(Target pointing data)
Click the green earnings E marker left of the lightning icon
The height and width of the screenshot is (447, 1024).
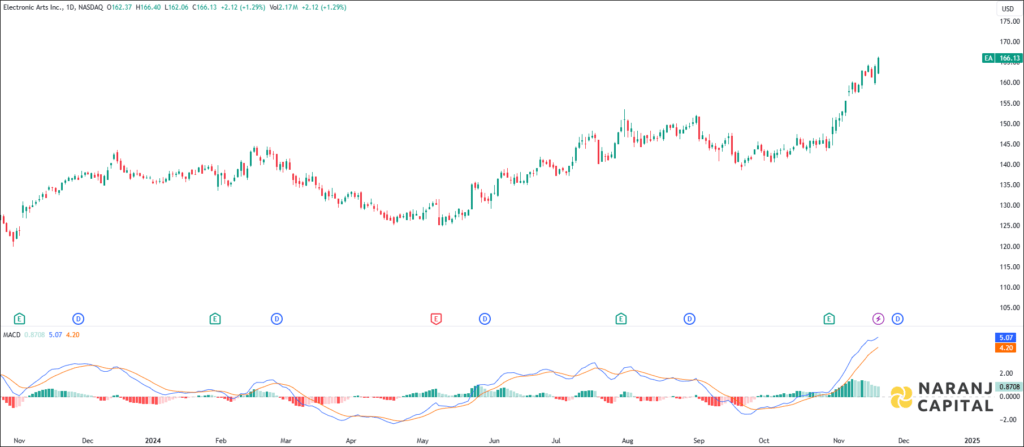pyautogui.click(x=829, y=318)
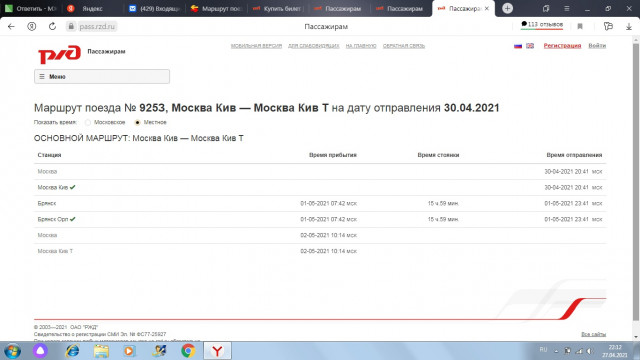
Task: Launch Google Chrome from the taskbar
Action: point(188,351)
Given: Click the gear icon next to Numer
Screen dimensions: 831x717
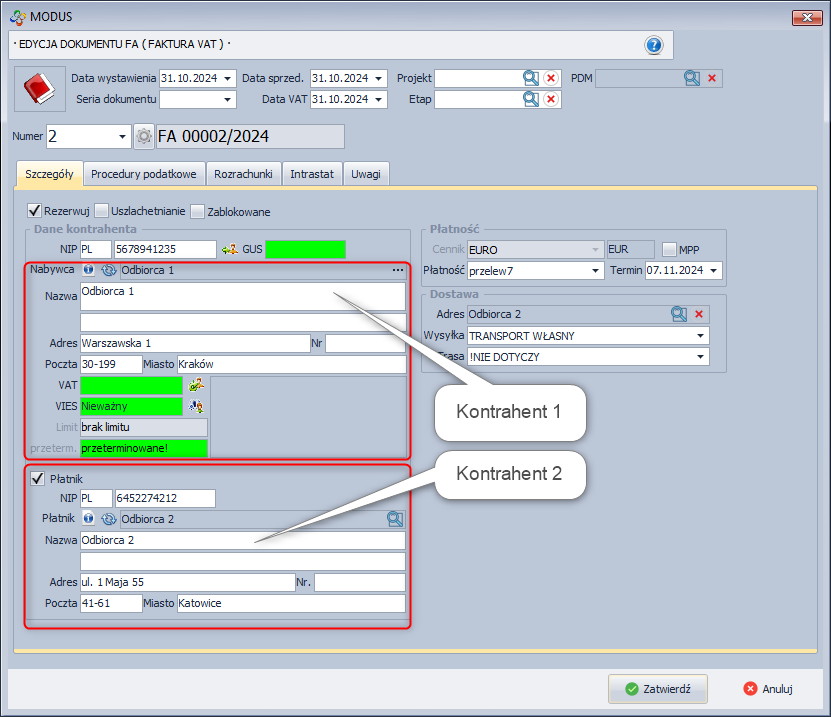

TASK OBJECTIVE -> Please retype every line of the entries above exactly, leaving out the pictures.

ANSWER TO THIS PROBLEM ->
Click the green earnings E marker left of the lightning icon
The height and width of the screenshot is (447, 1024).
pyautogui.click(x=829, y=318)
Task: Launch Google Chrome from the taskbar
Action: point(188,351)
Given: Click the gear icon next to Numer
Screen dimensions: 831x717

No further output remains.